The normal constraint (NC) method [19] is an effective method in the literature that guarantees generating evenly distributed solutions over the entire Pareto front. The main idea of NC method is to use the utopia plane to approximate the true Pareto front such that a set of evenly distributed reference points on utopia plane would result to a set of evenly distributed solutions on Pareto front, after the projection along the normal vector of utopia plane. Here, utopia plane refers to the hyper plane determined by all the anchor points, each of which individually optimizes a single objective (e.g. y1 for y1-axis and y2 for y2-axis in Fig 3.a). However, the original NC method was developed on continuous solution space. In the case of IP, it can generate dominated solutions (see Fig 3.a) where point A is the solution generated using NC, but there exists a point B outside the shaded feasible region, dominating A. Therefore, we propose to combine the idea of utopia plane and the epsilon-constraint method such that all solutions are guaranteed to be non-dominant ones (see Fig 3.c).
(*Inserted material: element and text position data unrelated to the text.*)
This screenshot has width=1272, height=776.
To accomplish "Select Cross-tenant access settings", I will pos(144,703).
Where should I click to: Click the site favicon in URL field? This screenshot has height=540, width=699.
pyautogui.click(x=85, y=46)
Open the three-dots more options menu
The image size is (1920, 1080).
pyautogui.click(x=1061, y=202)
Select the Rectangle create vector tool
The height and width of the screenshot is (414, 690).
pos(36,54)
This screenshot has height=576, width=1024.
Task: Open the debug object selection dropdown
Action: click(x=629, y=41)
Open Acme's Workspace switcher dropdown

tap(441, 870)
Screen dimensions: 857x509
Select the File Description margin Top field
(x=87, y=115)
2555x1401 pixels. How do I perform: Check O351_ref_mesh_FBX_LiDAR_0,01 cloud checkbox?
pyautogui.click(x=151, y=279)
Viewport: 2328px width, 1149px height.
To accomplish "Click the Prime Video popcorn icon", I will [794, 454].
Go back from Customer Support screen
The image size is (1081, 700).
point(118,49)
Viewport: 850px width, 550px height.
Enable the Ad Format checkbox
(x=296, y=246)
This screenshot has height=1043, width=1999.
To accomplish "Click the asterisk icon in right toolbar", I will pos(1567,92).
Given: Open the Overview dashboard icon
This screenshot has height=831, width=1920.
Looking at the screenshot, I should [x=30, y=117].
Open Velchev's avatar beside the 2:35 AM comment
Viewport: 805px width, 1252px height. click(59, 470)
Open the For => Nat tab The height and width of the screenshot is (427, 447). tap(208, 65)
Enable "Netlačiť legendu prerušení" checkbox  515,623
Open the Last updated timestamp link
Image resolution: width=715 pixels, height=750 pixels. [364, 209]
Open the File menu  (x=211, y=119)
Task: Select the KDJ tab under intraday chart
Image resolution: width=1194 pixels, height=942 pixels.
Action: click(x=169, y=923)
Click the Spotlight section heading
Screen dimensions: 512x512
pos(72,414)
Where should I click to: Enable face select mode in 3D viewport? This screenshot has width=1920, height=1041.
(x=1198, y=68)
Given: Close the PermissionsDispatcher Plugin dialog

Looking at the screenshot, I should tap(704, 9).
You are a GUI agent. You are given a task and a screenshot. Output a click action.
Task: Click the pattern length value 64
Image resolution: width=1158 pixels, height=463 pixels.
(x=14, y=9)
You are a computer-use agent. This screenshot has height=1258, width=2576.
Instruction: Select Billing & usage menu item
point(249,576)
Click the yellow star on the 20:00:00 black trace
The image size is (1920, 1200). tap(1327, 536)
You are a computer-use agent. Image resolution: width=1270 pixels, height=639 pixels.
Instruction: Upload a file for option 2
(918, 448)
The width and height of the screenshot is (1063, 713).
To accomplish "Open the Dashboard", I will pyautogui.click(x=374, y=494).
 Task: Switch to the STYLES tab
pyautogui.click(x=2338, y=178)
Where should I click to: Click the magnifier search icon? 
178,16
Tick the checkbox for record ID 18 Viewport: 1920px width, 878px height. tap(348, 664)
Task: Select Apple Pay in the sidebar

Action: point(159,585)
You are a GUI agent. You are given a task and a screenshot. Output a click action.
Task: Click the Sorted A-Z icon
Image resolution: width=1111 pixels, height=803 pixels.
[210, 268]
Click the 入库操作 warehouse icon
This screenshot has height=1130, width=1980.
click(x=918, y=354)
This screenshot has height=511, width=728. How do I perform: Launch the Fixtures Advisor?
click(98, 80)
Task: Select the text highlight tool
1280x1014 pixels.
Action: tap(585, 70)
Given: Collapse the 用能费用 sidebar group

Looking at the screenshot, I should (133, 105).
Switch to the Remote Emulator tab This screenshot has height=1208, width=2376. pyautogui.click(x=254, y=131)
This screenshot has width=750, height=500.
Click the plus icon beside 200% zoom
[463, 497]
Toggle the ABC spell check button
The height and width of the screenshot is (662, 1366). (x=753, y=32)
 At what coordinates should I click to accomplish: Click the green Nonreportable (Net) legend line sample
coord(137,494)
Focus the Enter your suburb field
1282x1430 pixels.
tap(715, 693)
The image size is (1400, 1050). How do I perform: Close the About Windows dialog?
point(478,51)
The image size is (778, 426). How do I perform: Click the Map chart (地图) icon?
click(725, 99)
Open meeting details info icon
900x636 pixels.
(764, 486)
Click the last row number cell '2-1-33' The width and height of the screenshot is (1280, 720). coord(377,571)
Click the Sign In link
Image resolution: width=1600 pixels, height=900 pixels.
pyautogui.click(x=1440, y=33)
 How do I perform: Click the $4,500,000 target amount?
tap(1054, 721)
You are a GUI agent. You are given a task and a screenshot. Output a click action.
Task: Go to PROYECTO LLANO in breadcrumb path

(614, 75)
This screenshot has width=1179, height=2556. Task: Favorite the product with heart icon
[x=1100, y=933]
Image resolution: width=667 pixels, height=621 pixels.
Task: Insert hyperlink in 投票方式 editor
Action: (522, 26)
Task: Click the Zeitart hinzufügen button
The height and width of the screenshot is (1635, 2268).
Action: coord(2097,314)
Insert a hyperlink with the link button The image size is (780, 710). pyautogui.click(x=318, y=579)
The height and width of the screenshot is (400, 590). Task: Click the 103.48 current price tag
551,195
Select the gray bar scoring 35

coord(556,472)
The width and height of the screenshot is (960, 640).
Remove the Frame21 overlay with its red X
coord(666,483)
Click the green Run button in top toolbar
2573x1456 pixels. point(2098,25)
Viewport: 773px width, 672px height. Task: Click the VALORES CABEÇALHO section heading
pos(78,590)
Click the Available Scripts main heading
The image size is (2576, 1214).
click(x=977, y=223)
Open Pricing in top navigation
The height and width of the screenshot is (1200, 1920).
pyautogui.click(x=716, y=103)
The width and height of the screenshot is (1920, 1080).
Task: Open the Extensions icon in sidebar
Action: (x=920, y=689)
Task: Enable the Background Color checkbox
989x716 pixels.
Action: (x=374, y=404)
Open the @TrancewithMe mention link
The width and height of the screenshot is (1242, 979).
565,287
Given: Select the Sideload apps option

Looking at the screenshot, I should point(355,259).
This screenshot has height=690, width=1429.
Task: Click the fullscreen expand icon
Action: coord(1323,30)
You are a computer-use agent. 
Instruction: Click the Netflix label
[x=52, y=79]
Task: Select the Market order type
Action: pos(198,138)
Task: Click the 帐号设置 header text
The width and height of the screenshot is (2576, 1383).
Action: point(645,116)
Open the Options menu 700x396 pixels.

Our proposed method consists of four main steps: 1) determine the utopia plane; 2) generate uniformly distributed reference points on the utopia plane; 3) for each reference point, use its (k-1) coordinates to constrain the (k-1) objectives; 4) optimize the k-th objective within the reduced solution space.
Repeat steps 2) to 4) to achieve the representative Pareto front. In step 2), we resort to the hit-and-run (H&R) method [18] to sample the reference points. Its principle is straightforward: let pt denote the current point then Pk+1= pk+ l×d is the next point, where d is a random direction vector and l is the random length of the jump. As a random-walk algorithm, H&R is proven to generate uniformly distributed points inside any polyhedron after a sufficient number of runs [18].
Note that an obvious alternative is to equally divide the Pareto front along each objective direction and then traverse each grid. However, it might not evenly cut the Pareto front and the computational efforts grow exponentially along the number of objectives.